## Brief:
For this exercise, output exactly and only the lines running from the one with "Where should I" through the final line of the data below, without pictures.
**** Listed entries ****
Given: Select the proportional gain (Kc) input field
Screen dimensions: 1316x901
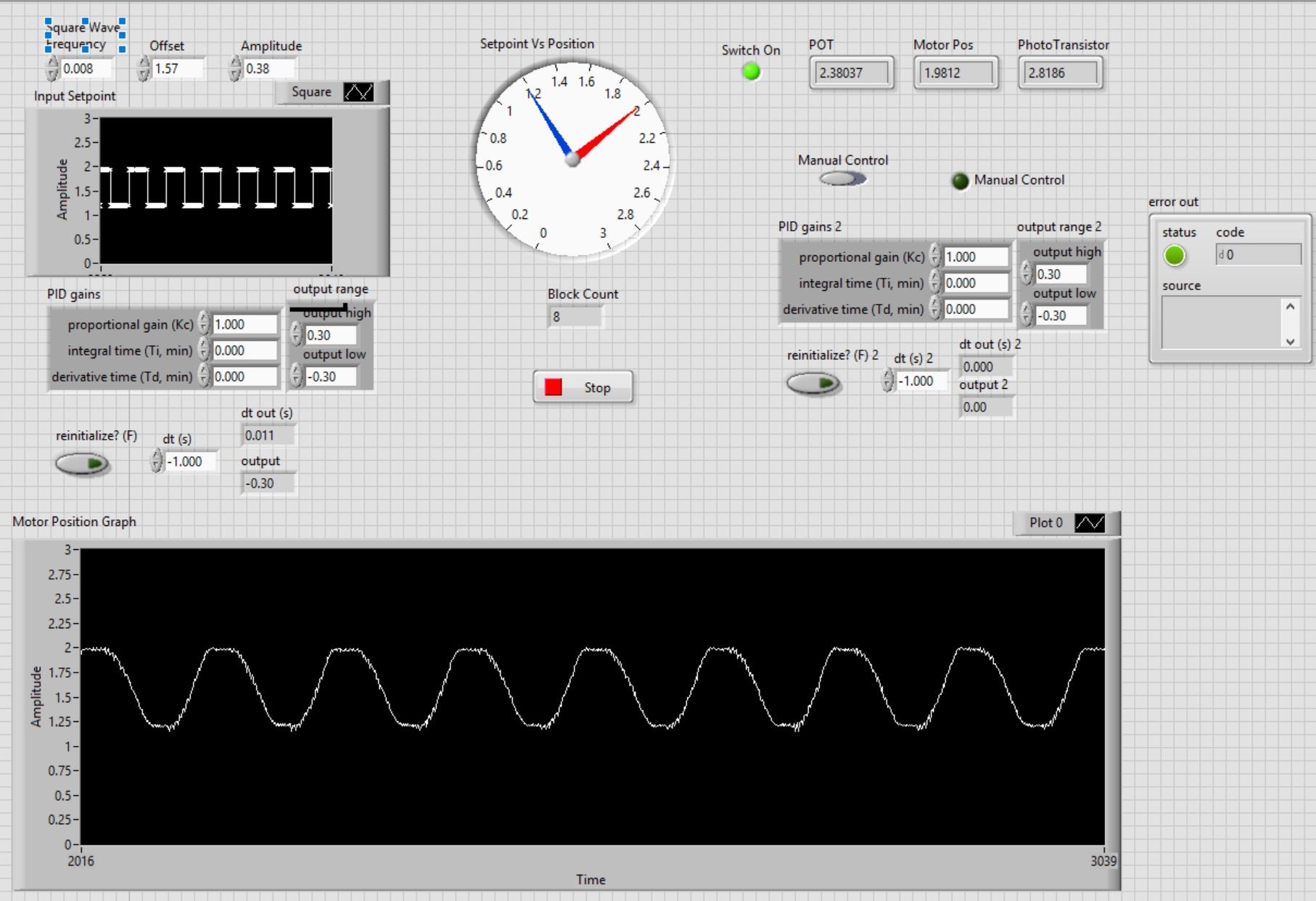Looking at the screenshot, I should (x=245, y=324).
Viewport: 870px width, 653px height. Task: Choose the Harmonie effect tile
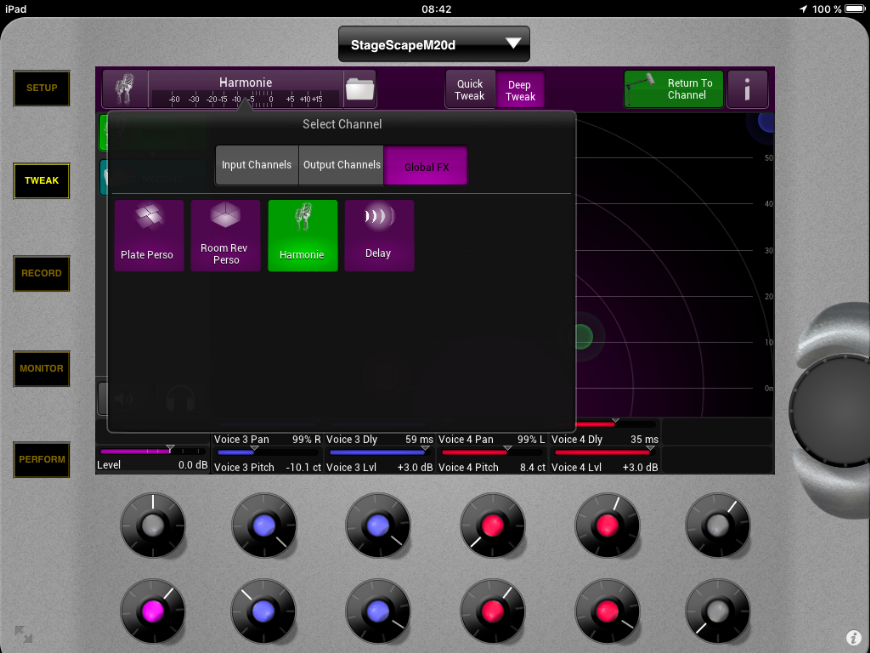(302, 235)
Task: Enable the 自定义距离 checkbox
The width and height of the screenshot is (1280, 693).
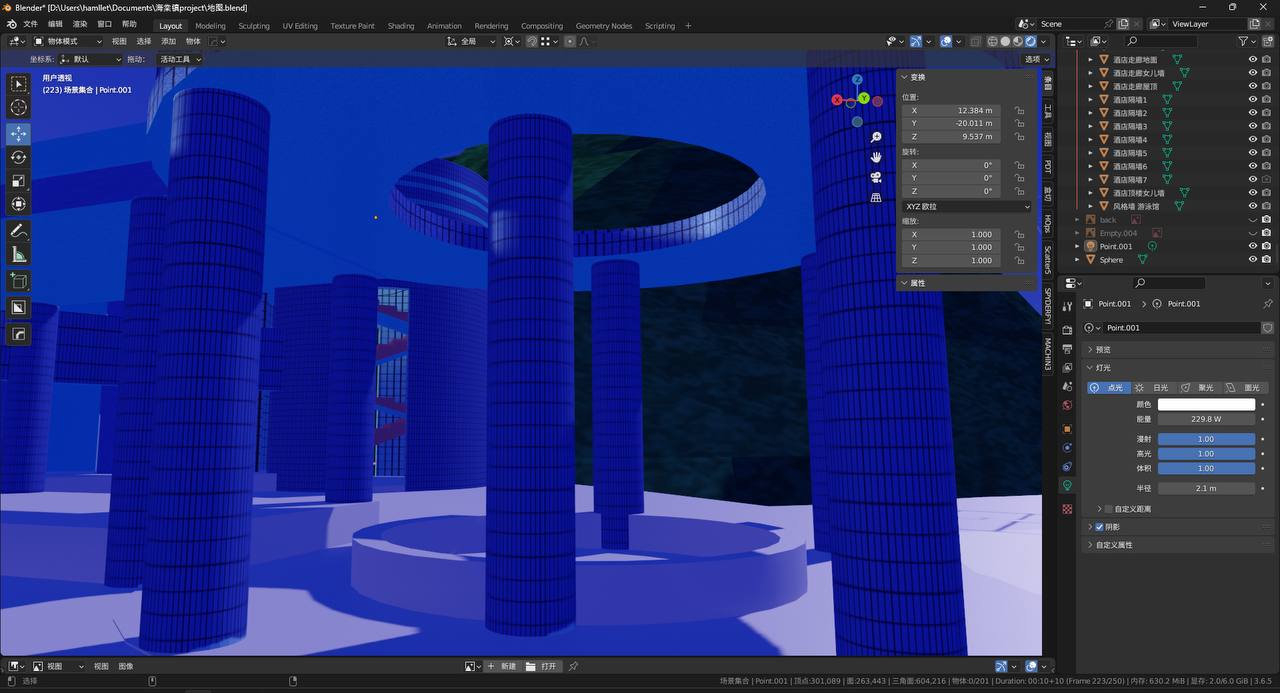Action: [x=1108, y=509]
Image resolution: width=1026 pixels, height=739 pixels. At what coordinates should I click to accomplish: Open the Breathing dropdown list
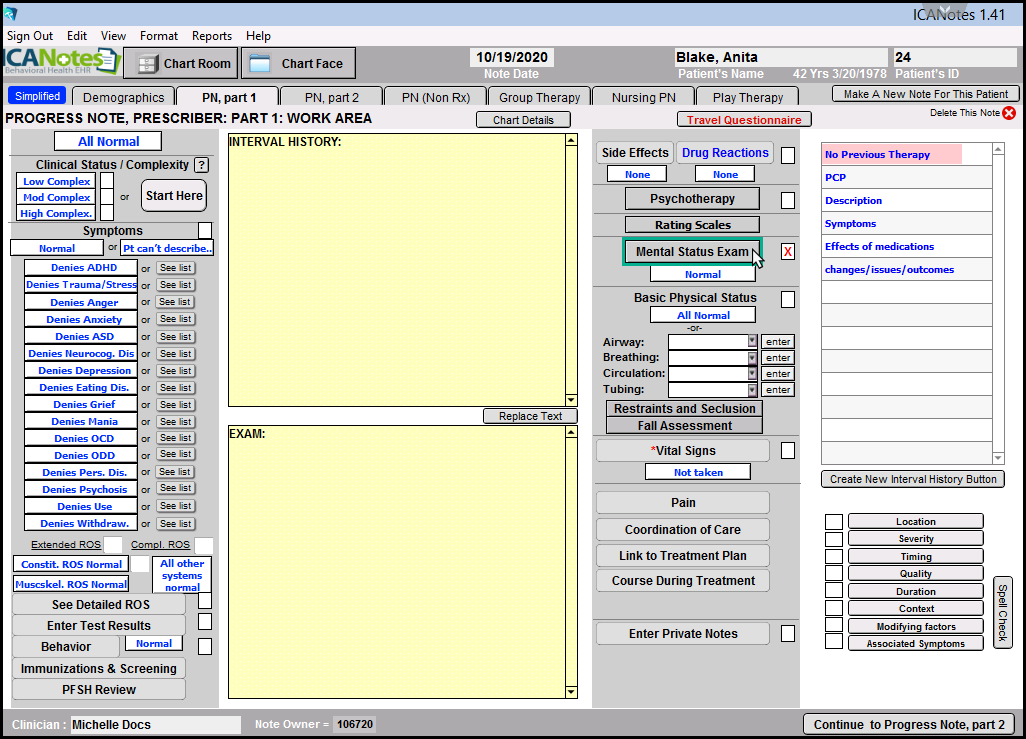(752, 358)
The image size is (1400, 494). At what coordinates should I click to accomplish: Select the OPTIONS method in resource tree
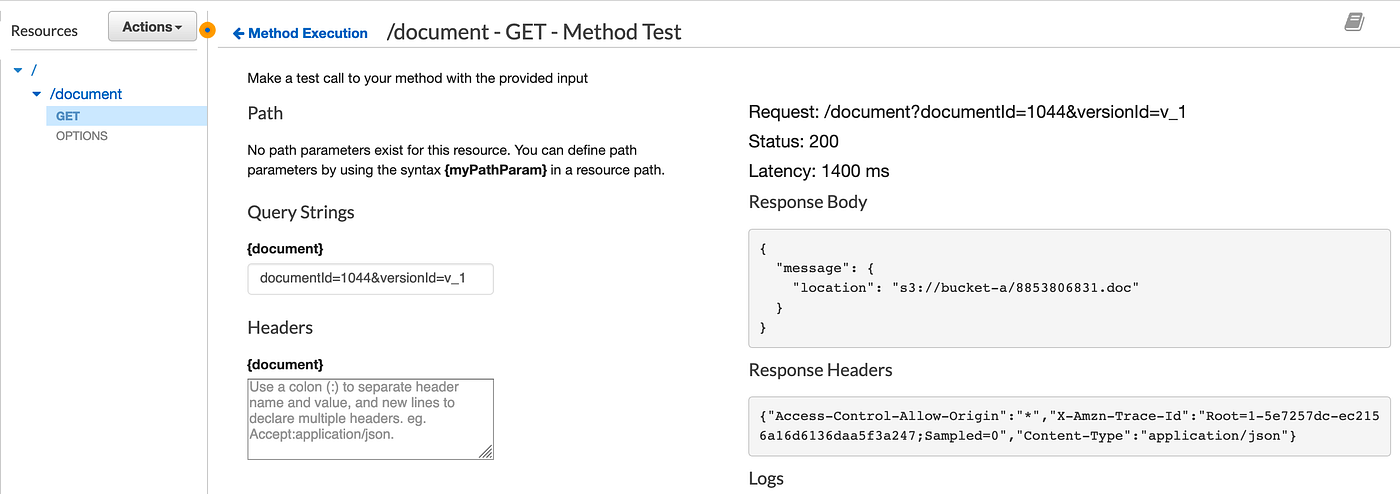pos(82,136)
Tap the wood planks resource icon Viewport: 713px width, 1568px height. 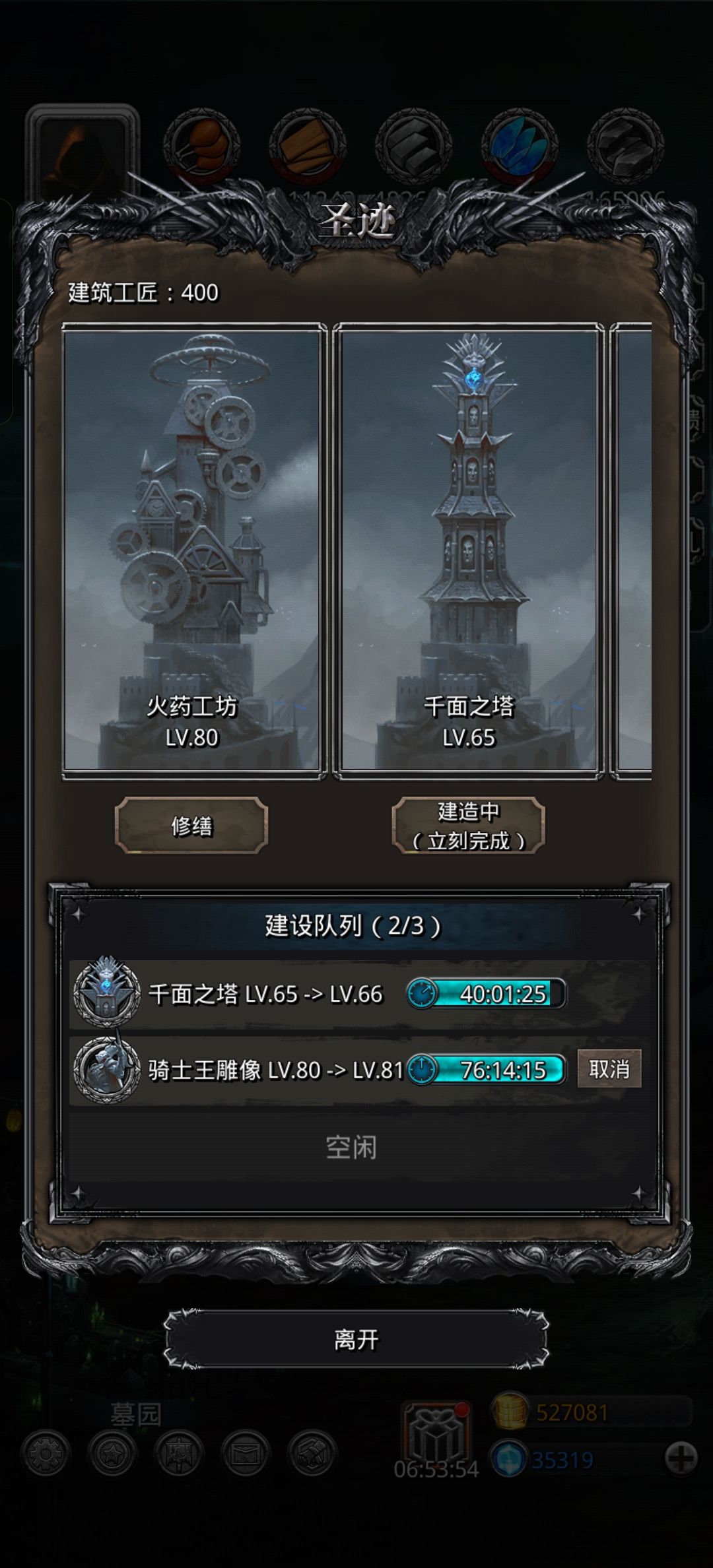(x=308, y=146)
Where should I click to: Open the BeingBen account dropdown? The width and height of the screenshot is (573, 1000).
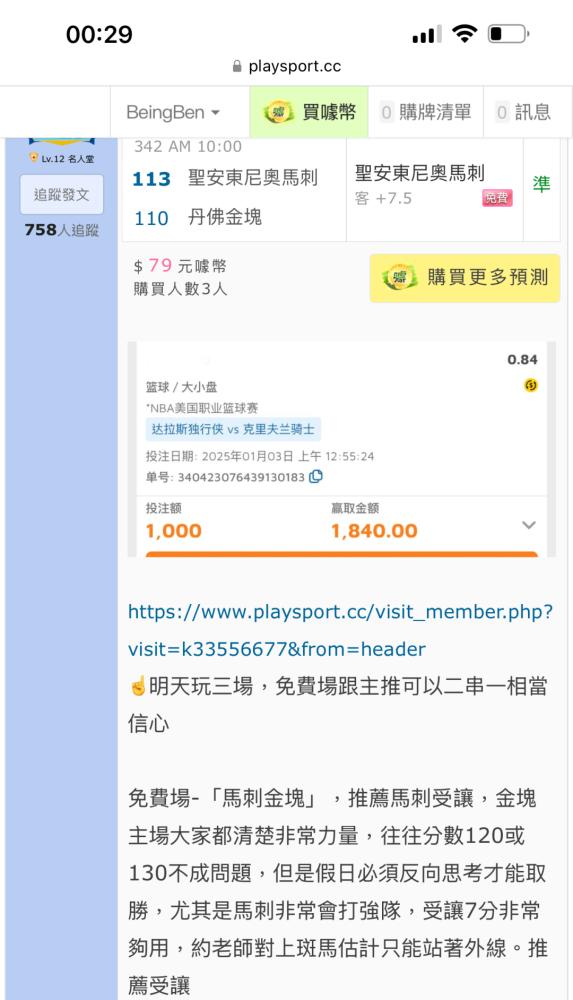[173, 112]
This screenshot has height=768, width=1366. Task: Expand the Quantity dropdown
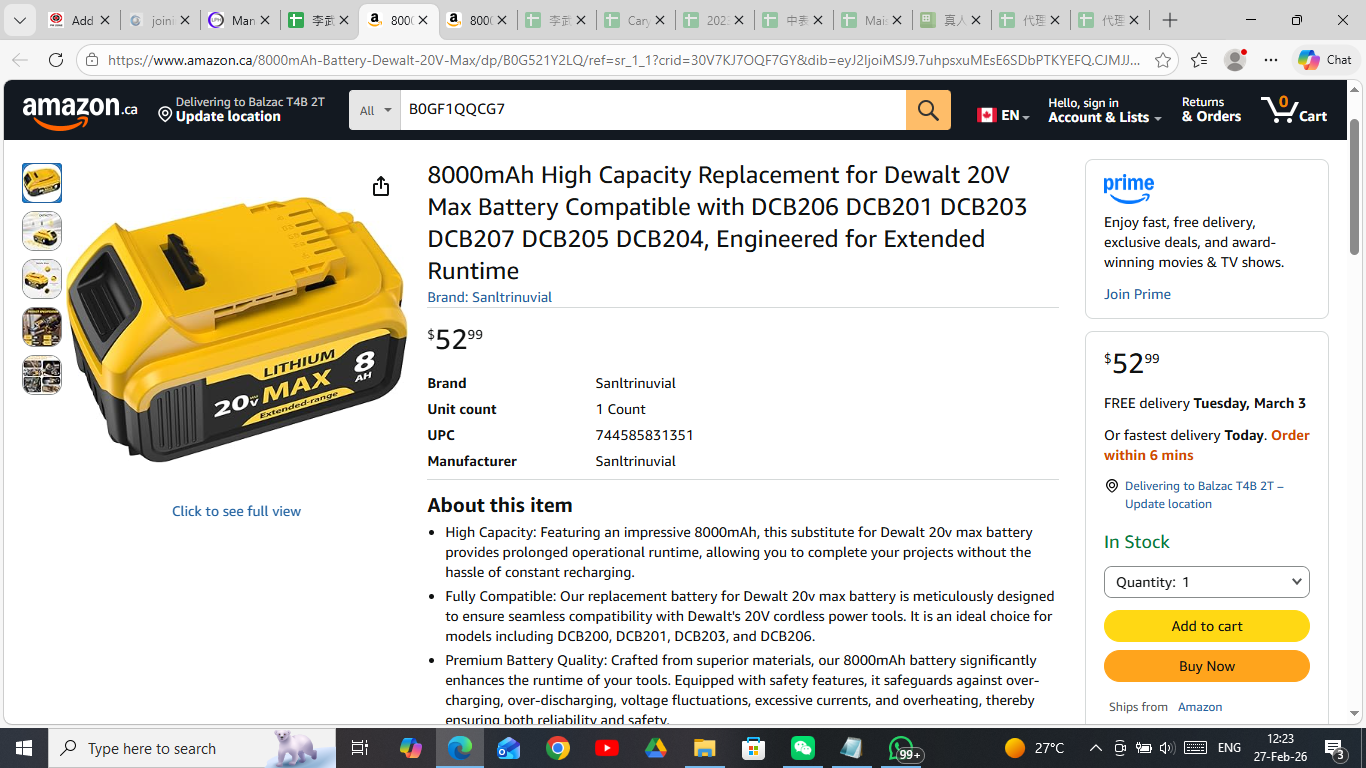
****
## Problem solution:
Where should I click to: Open the BeingBen account dropdown? The width and height of the screenshot is (573, 1000).
[173, 112]
This screenshot has height=768, width=1366. Task: Expand the Quantity dropdown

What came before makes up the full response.